Pollinator Syndromes Part II: The Birds and the Bees

After writing a post on pollinator syndromes , I decided a fun weekend project would be to photograph some flowers in my neighborhood that were good examples of what attracts certain types of pollinators.

I started with the following plant, which I thought would be a great example of something that would attract a hummingbird:

hummingbird plant flower

Birds are attracted to the color red, and the long tubular flowers are the perfect shape for long, thin hummingbird tongues.
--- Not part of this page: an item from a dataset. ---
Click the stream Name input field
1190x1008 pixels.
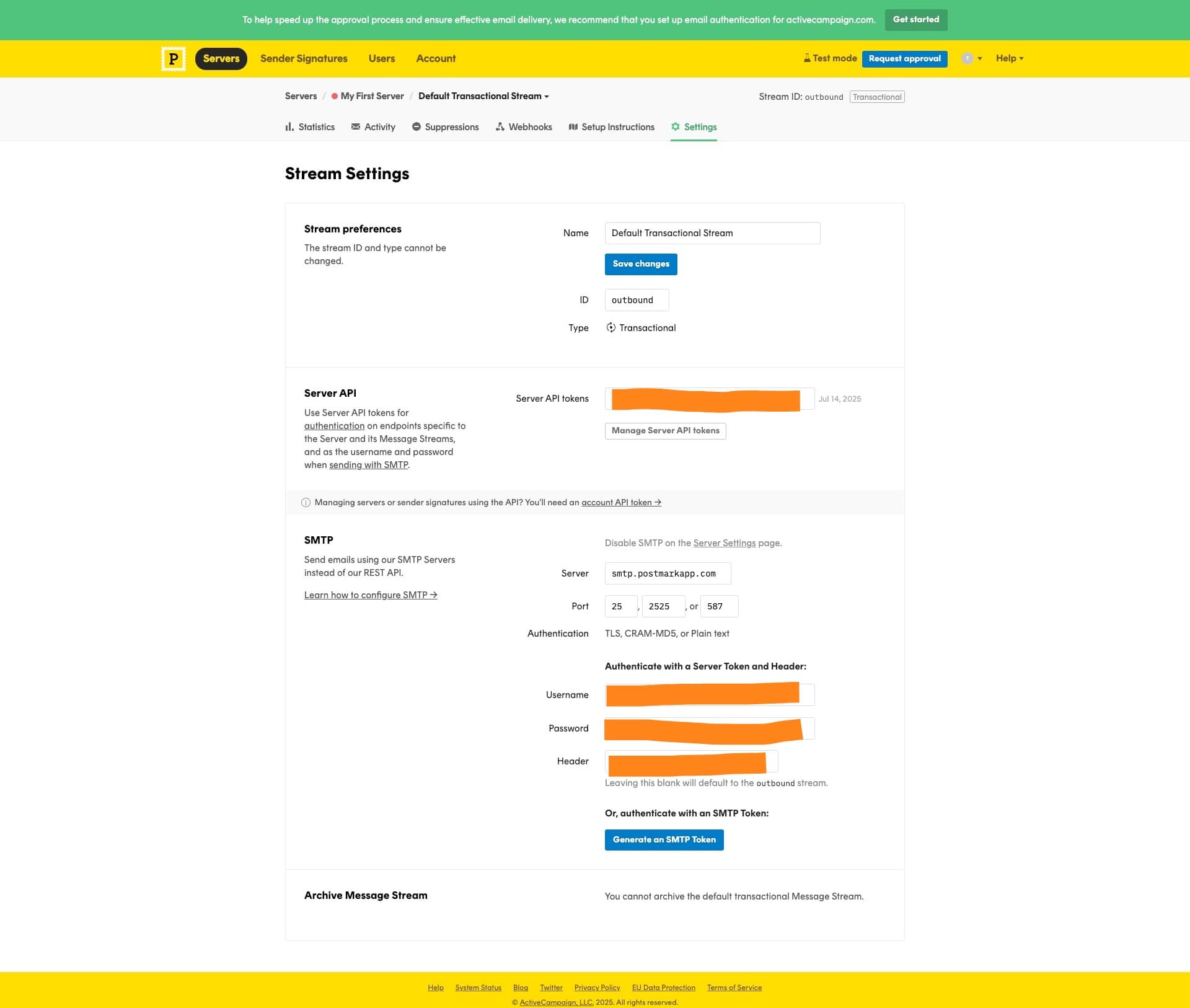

Sure enough, within 30 seconds a hummingbird arrived at the scene.

hummingbird plant bird

hummingbird plant bird 2

Here are some of the other flowers I photographed on my walk around the block:

Brassica far

Brassica close

The color and shape of the wild radish (Raphanus) flower looks like it would be attractive to bees, flies, and possibly butterflies.

Jupiter's Beard (Cetranthus ruber)

Jupiter’s Beard (Cetranthus ruber)

The purple color is attractive to butterflies, and the tubular shape of these flowers make them ideal for butterfly probosces. The position of the anther (the structure that holds the pollen) and the stigma (receptive part of the female structure) above the flower means it will come into contact with butterflies visiting to drink nectar. Because they are in clusters, they have enough surface area for the butterflies to land when they drink.

Sticky monkey flower (Mimulus aurantiacus

Sticky monkey flower (Mimulus aurantiacus)

M aurantiacus nectar guides

The patterns this flower are likely “nectar guides,” or patterns that guide insect visitors to the nectar reward at the base of the flower. Nectar guides are often found on bee pollinated flowers.